Harold Hogue and Lauren Coppedge of CoSpero Consulting

In January we published a story about the duo constructing the City of Dallas’ inaugural racial equity plan. Harold Hogue and Lauren Coppedge — both former educators, he from Oak Cliff and she from Preston Hollow — founded a company called CoSpero. And the City of Dallas’ office of equity and inclusion last December announced the collaboration with their small, albeit established, social impact consulting firm. Since then, the Cospero team — as part of its information-gathering process — has been holding sessions with each of the City’s 40-plus departments as well as residents (thereby stakeholders) in hundreds of Dallas neighborhoods.

This morning KERA ran a news piece about the plan as it relates to Dallas’ arts and culture division.

KERA’s Miguel Perez interviewed Teresa Coleman Wash with the Bishop Arts Theater Center, who weighed in on CoSpero’s in-progress equity framework — to be delivered to City Council later this summer — pointing out that Dallas’ deep-rooted inequity issues will not be resolved with a singular action or plan.

“Racial equity is not a project,” she told the reporter. “It is about who we are as individuals.”

Wash and other arts community members say they hope CoSpero will go beyond the numbers that the City has previously lined out (an example is the goal of adding five equity-specific public art projects by 2024) and address, for example,  the need for resources for artists of color: “livable wages, money to cover operational costs and the proper space to make art.”

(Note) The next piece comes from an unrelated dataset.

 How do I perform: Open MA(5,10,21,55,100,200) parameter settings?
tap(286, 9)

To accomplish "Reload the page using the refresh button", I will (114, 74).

And spaces like the Bishop Arts Theatre Center need more than what she termed a “go-away grant” in order to grow and anchor themselves in the neighborhood for future generations.

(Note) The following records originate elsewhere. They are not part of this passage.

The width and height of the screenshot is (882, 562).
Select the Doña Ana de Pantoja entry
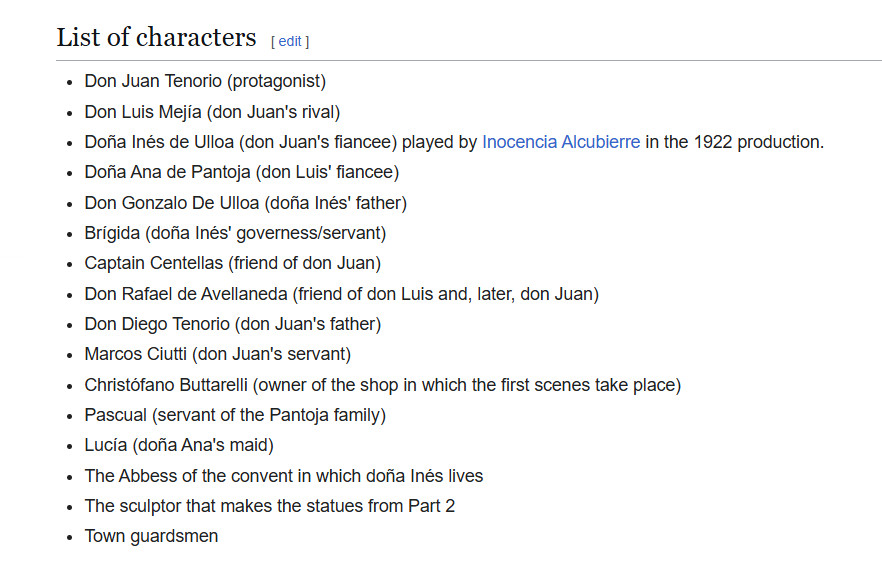[x=241, y=172]
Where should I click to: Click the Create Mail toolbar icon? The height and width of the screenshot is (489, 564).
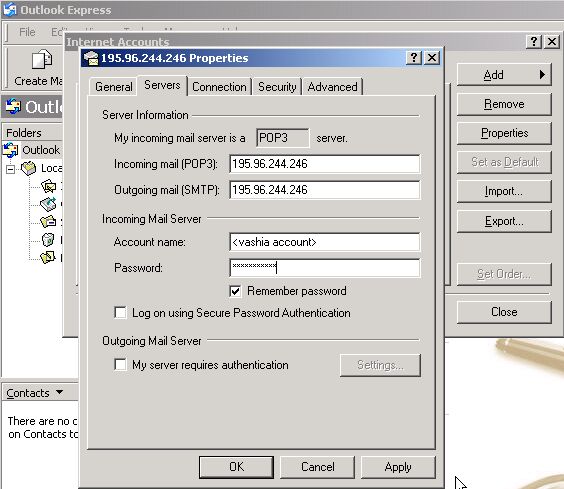pos(42,59)
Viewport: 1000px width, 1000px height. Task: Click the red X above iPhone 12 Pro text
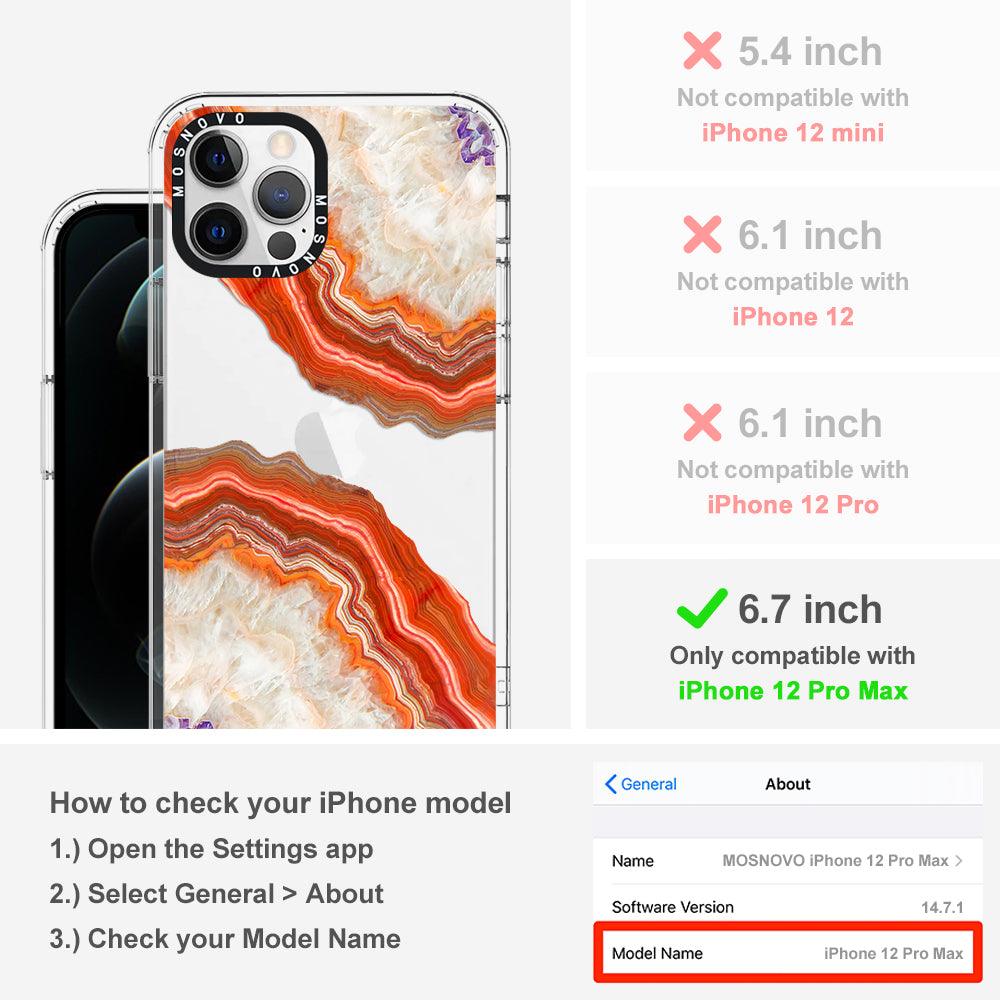(x=702, y=422)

Ballet Folklorico’s artistic director Alexandra Hernandez attended a recent listening session with CoSpero, KERA reports, where she seems to have expressed similar ideas. She says supporting the artist is key as she recalled her former life in Minneapolis where says she made a living working a single full-time job at an arts group. Something like that would not be feasible in Dallas.

A theme among those who offered input: improving the quality of life for our city’s talented artists will improve the quality of art and culture in our city.

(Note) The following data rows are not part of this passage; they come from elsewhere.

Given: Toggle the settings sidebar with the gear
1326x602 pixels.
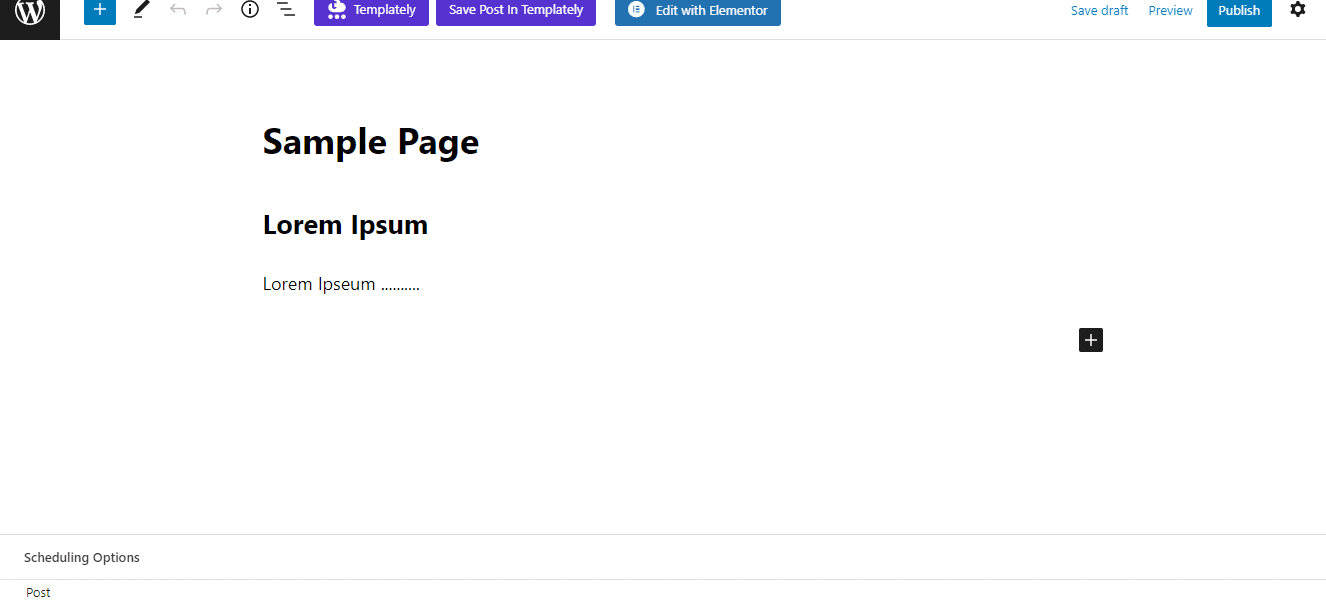Looking at the screenshot, I should click(1297, 10).
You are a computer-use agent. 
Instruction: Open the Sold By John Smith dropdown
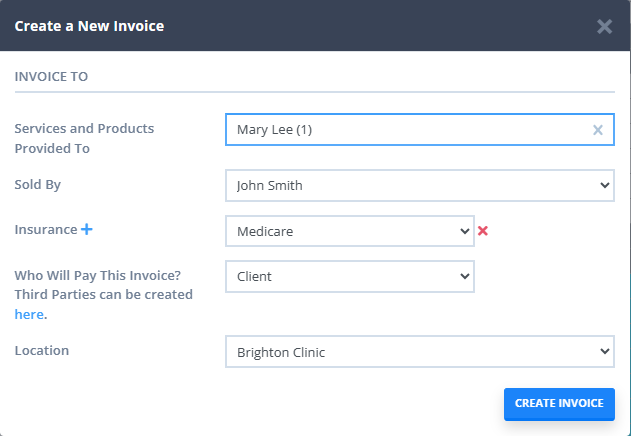click(x=419, y=185)
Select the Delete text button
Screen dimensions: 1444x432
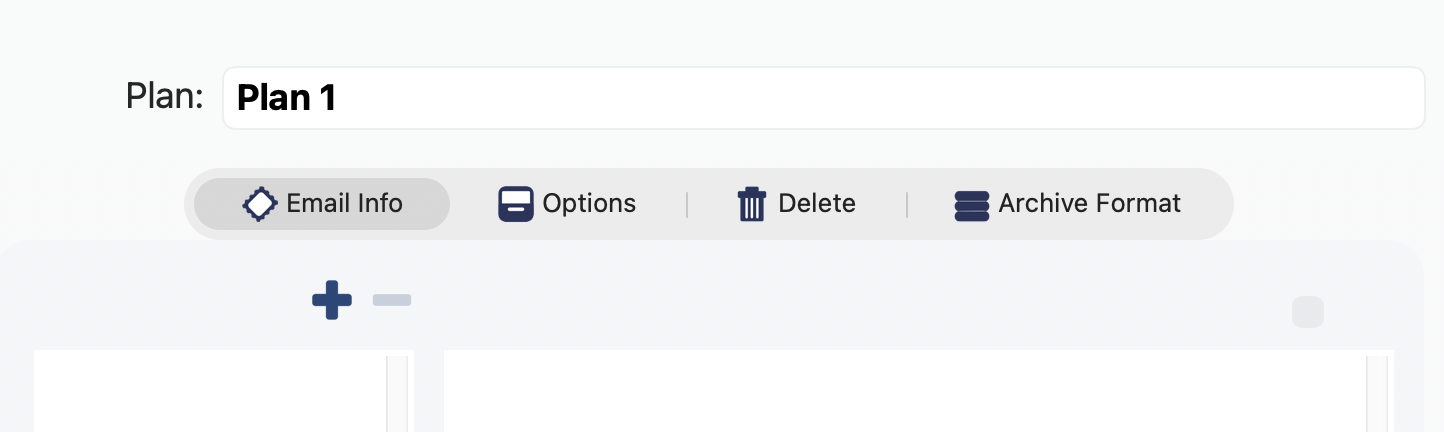point(816,204)
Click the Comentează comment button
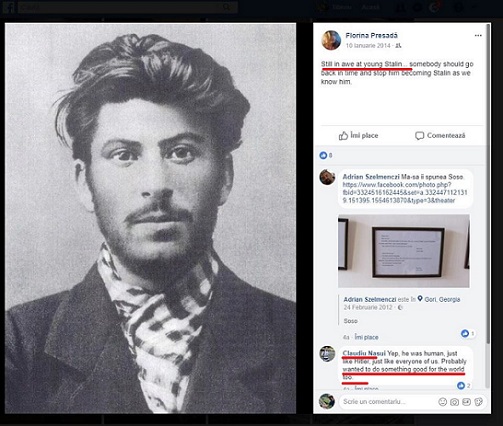503x426 pixels. [x=440, y=136]
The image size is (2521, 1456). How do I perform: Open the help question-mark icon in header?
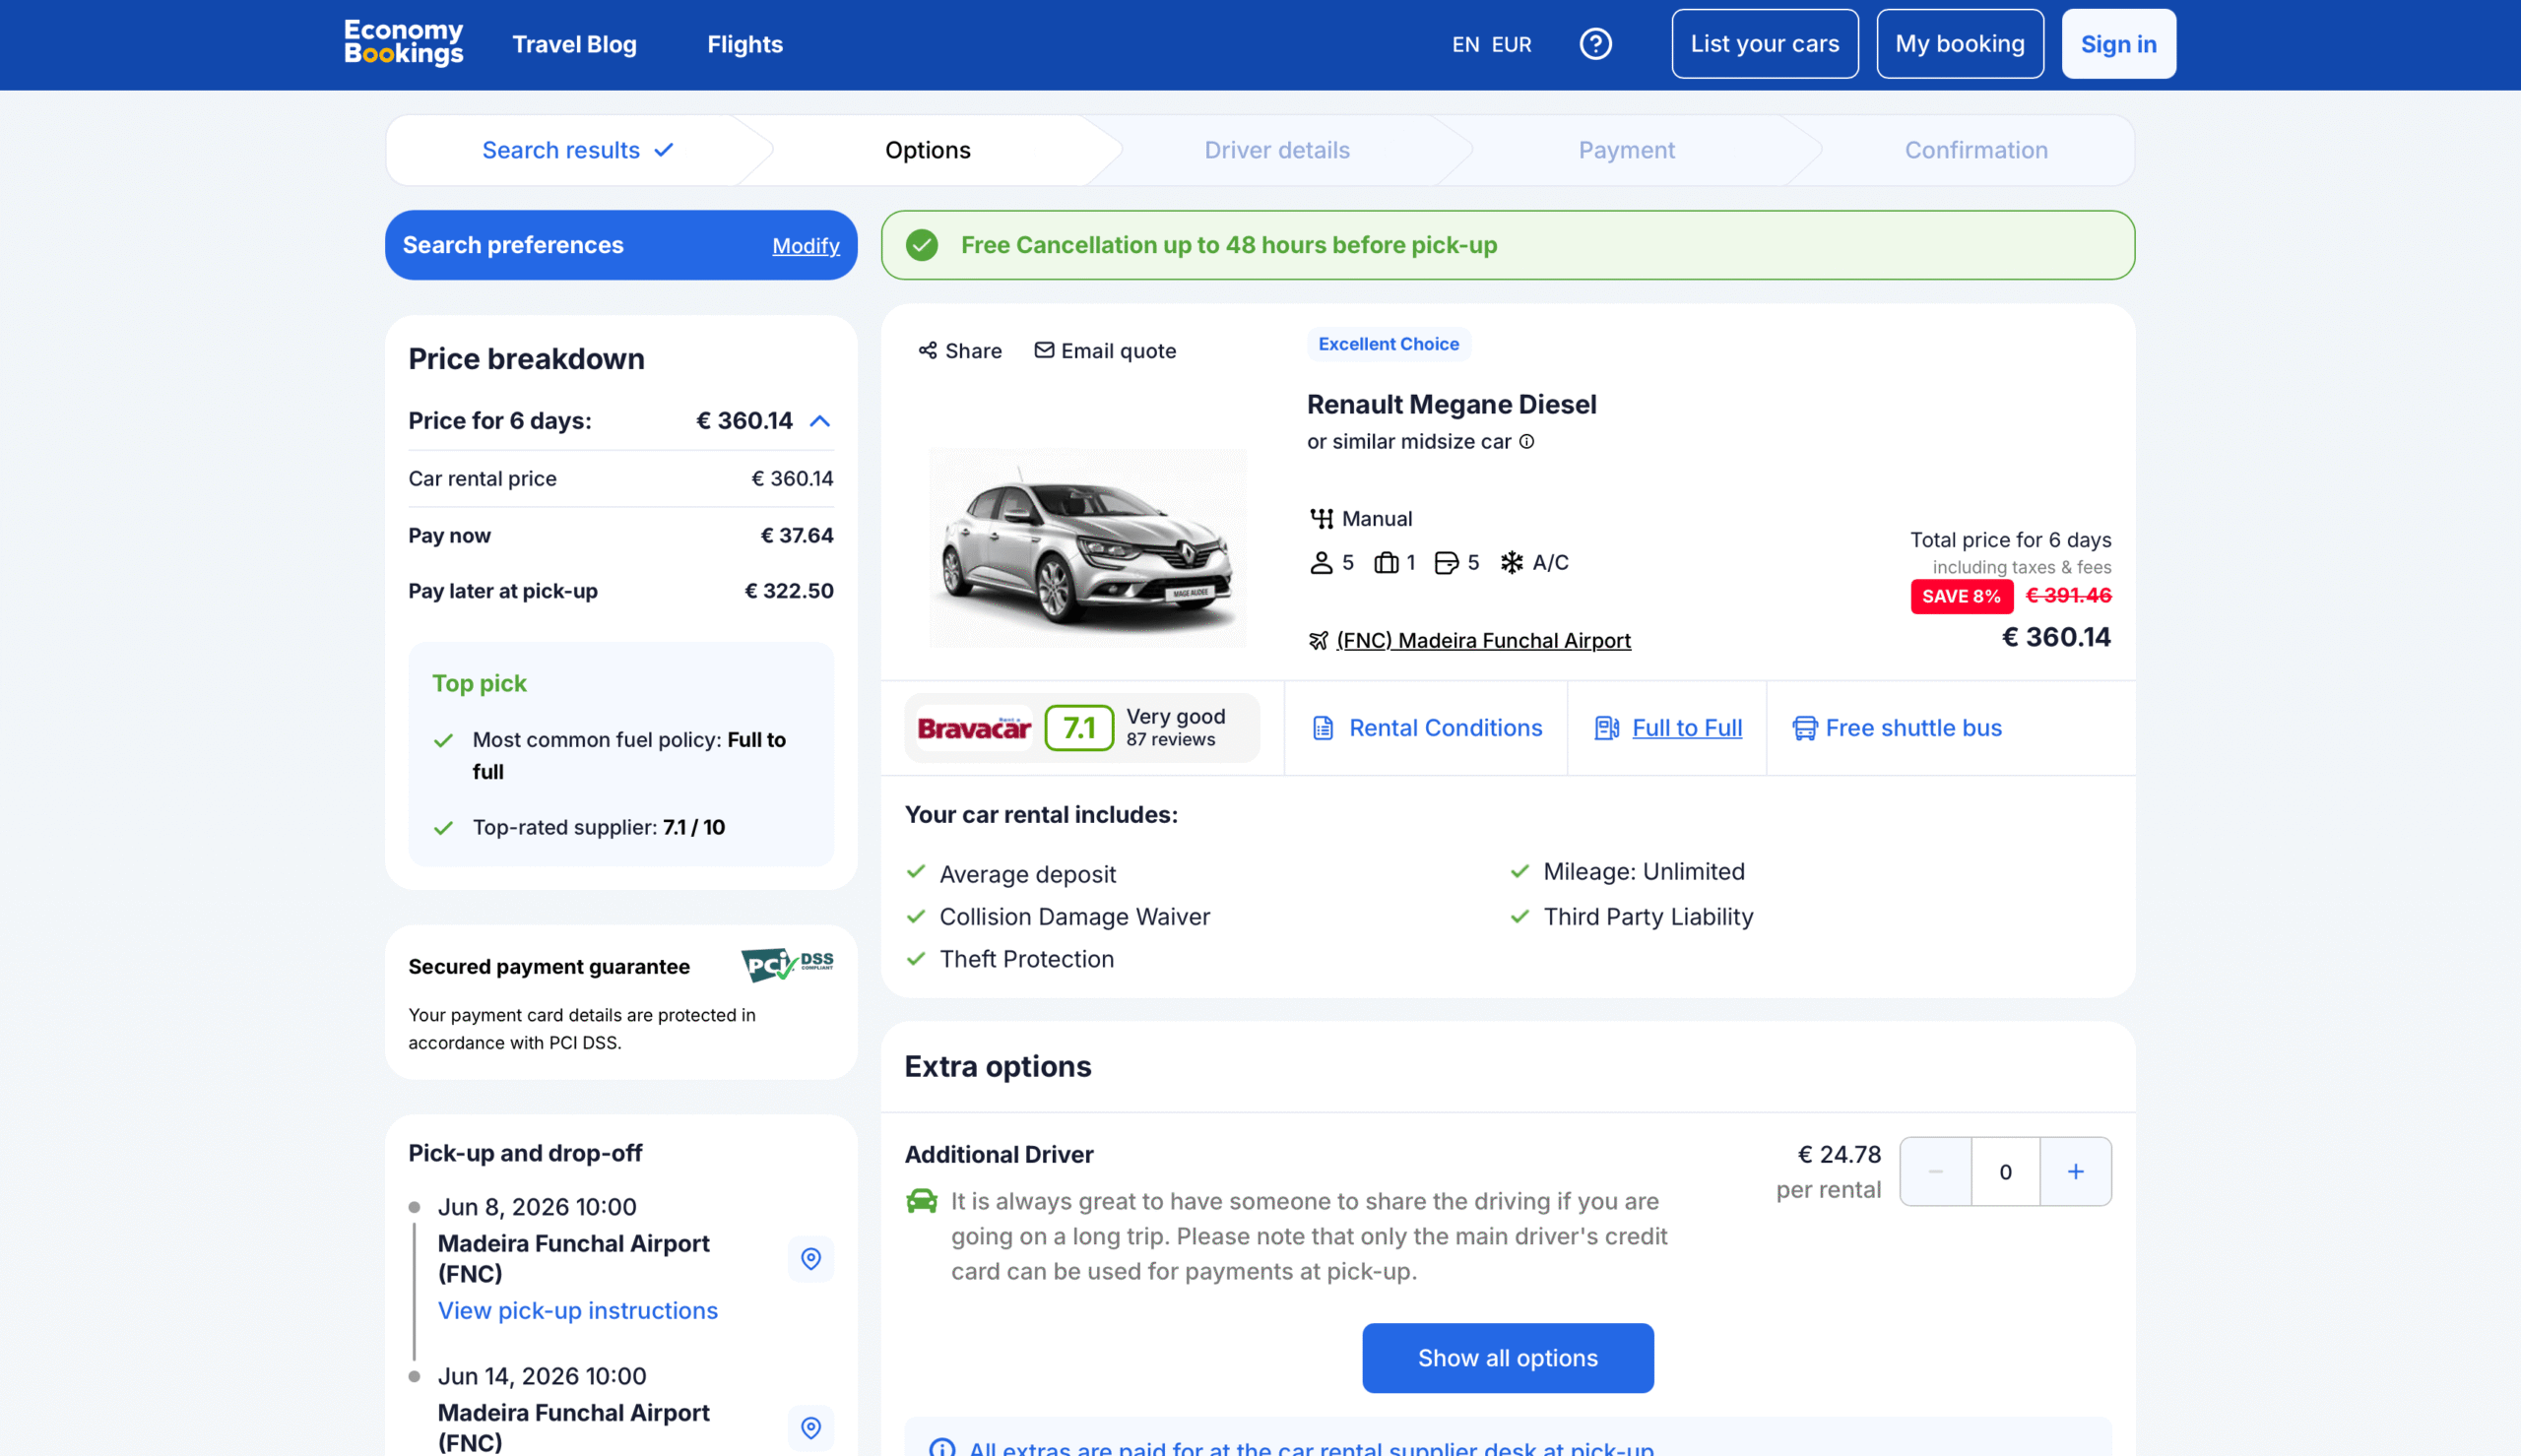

It seems affordable housing, public safety, access to healthy food, healthcare and other resources is important to the arts community; the same things presumably will be a top priorities for many of the City’s departments as they contribute ideas and establish measurable short- and long-term goals and accountability metrics.

CoSpero’s consultants told The Advocate that achieving racial equity in the City would mean, essentially, that race or ethnicity no longer predicts economic or educational opportunity, access to housing and quality infrastructure, health services or levels of legal justice.

Interdepartmental cooperation is unique to the creation of this racial equity plan, says City of Dallas equity officer Dr. Lindsey Wilson. It’s different from anything that has been done in the past.

It is more accurate to describe the plan as a “strategic framework” than to look at it as a new plan, Wilson told The Advocate.

She believes every department at City Hall has a part to play when it comes to achieving racial equity.

“In spite of how either internal-facing or community-facing our departments are,” Wilson says, “everyone literally has a critical role to make this happen.”

KERA’s broadcasters indicated listeners would be hearing from Cospero’s Harold Hogue Thursday morning, so keep an ear out for that.